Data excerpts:
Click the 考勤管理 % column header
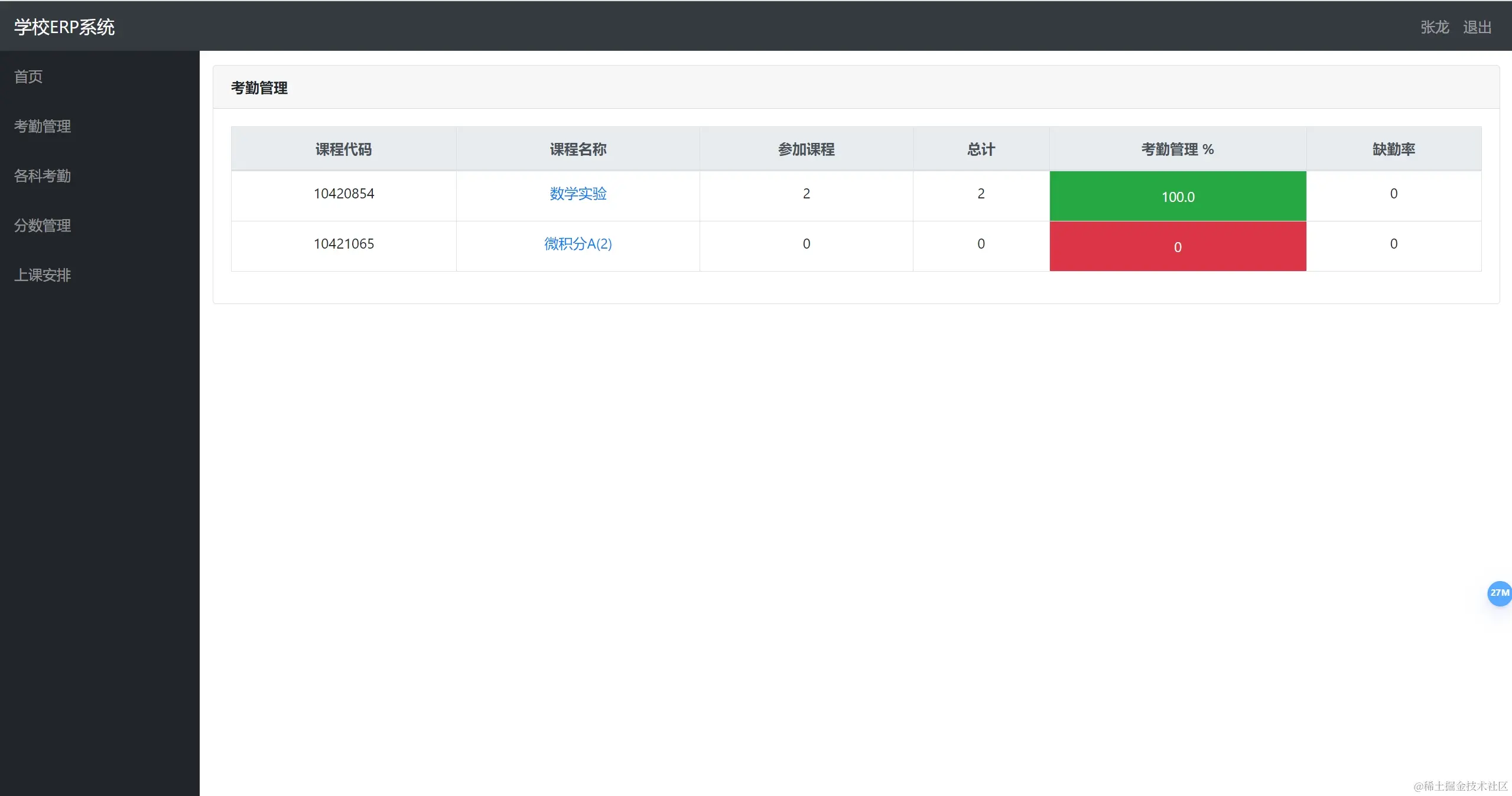The height and width of the screenshot is (796, 1512). point(1177,149)
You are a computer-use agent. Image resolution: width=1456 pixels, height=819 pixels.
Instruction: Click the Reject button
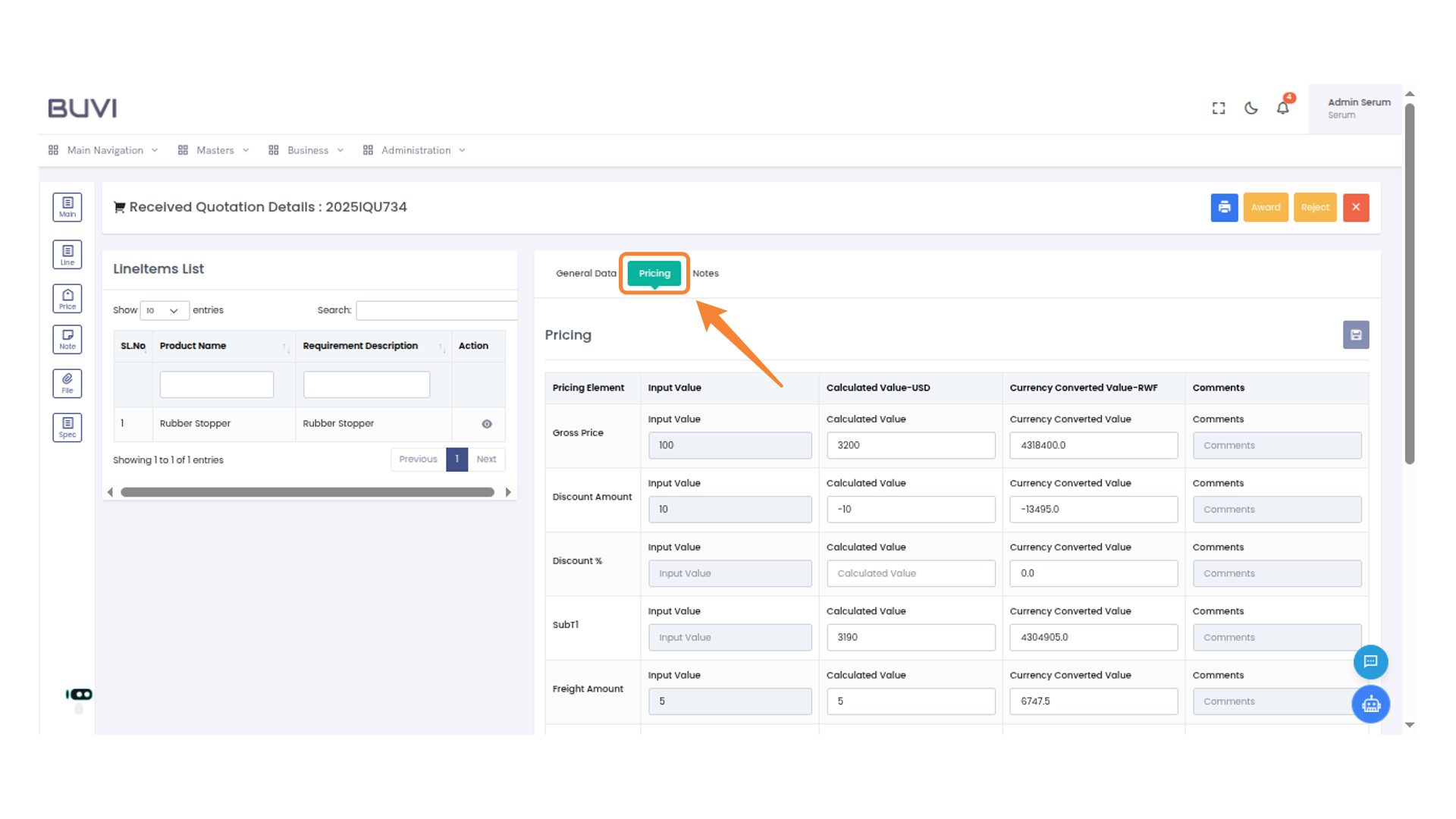click(x=1315, y=207)
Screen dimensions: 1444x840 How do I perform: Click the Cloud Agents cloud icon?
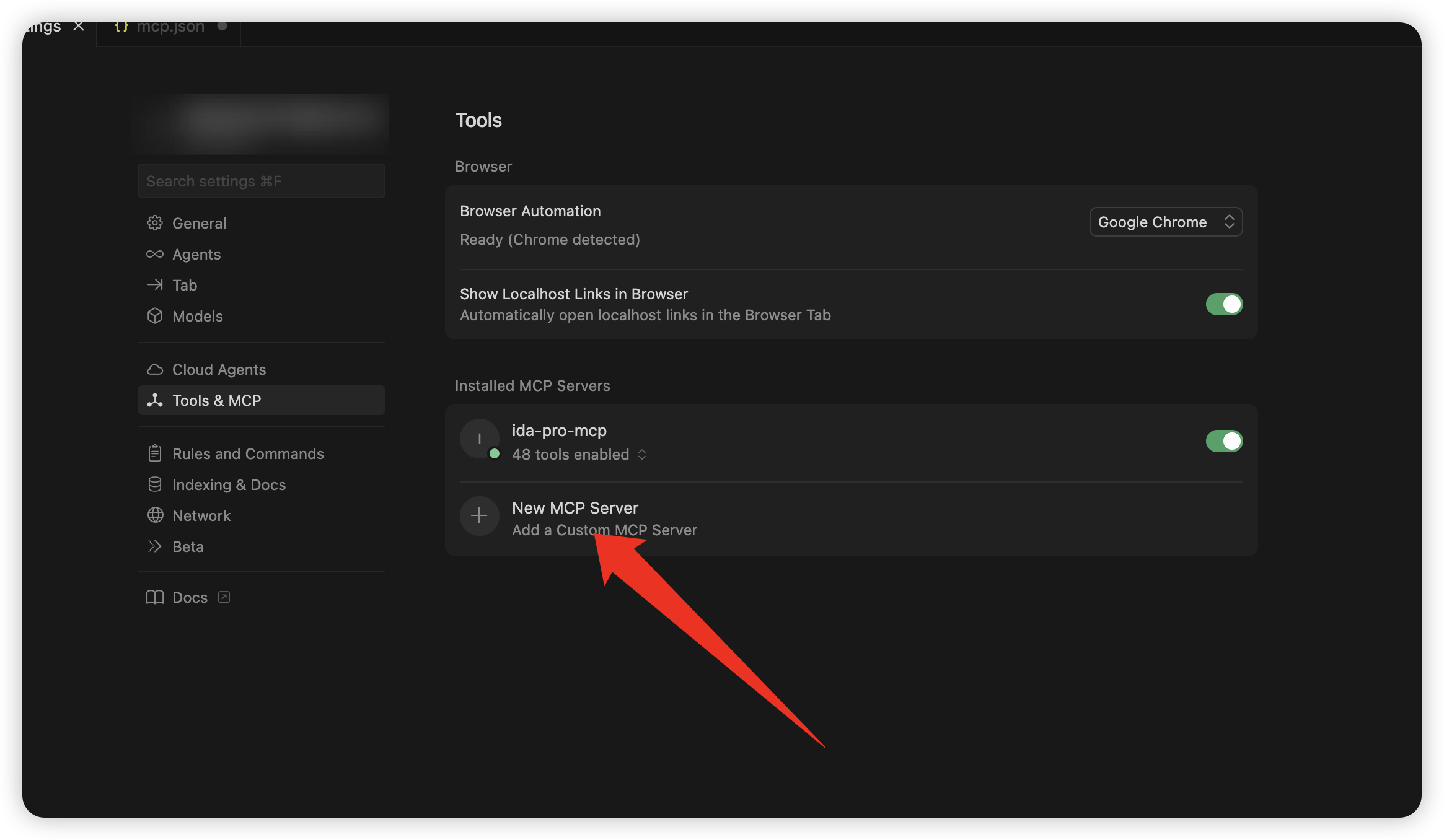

» To do: Leaving out any pictures, write the records above out exactly as they are.

» Task output:
Click the 考勤管理 % column header
The height and width of the screenshot is (796, 1512). point(1177,149)
You are a computer-use agent. Image resolution: width=1456 pixels, height=819 pixels.
Instruction: Click the Reject button
click(x=1315, y=207)
Screen dimensions: 1444x840 How do I perform: Click the Cloud Agents cloud icon?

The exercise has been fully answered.